| Task to complete |
From the entries below, please output exactly the lines starting at the one containing "Task: Switch to the 分支规则.bizx tab" and ending at the one containing "Given: Switch to the Blueprint tab", both included.

******************************

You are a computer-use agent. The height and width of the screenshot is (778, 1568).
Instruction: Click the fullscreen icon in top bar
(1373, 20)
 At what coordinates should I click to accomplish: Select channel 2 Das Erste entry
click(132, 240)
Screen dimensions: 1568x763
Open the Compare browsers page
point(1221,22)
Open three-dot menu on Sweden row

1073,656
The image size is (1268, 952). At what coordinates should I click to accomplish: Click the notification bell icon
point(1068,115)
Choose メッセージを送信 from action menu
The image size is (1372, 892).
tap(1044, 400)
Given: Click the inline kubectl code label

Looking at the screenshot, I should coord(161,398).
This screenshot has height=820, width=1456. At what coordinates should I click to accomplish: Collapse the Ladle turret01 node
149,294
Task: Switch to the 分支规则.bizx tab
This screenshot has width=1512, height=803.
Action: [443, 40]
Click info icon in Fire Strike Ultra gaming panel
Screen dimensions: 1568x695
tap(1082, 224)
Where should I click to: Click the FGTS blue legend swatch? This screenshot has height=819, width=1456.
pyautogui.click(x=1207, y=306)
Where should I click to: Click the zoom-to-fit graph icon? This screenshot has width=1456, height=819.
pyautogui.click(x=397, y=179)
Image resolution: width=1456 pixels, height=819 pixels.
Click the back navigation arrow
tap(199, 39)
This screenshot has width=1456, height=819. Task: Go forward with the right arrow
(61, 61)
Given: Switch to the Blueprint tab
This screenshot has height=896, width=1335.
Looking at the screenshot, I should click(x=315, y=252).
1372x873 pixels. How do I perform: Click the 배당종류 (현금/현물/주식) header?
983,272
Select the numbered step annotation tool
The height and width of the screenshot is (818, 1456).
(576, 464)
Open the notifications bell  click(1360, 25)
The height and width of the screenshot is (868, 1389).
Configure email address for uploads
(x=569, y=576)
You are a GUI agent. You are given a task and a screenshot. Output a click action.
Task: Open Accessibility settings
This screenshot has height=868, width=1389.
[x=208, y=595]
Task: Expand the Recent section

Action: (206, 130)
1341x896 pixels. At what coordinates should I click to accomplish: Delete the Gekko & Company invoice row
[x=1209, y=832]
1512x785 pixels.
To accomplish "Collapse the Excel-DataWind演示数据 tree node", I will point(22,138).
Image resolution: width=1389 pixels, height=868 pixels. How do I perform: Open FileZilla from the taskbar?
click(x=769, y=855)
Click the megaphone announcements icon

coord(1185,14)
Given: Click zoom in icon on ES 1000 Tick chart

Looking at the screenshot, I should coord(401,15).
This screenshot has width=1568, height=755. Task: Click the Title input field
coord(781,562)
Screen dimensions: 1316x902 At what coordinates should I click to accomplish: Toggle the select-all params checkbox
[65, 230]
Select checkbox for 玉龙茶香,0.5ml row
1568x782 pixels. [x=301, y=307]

******************************

| Response to the exercise |
Task: Switch to the 分支规则.bizx tab
This screenshot has width=1512, height=803.
Action: [443, 40]
Click info icon in Fire Strike Ultra gaming panel
Screen dimensions: 1568x695
tap(1082, 224)
Where should I click to: Click the FGTS blue legend swatch? This screenshot has height=819, width=1456.
pyautogui.click(x=1207, y=306)
Where should I click to: Click the zoom-to-fit graph icon? This screenshot has width=1456, height=819.
pyautogui.click(x=397, y=179)
Image resolution: width=1456 pixels, height=819 pixels.
Click the back navigation arrow
tap(199, 39)
This screenshot has width=1456, height=819. Task: Go forward with the right arrow
(61, 61)
Given: Switch to the Blueprint tab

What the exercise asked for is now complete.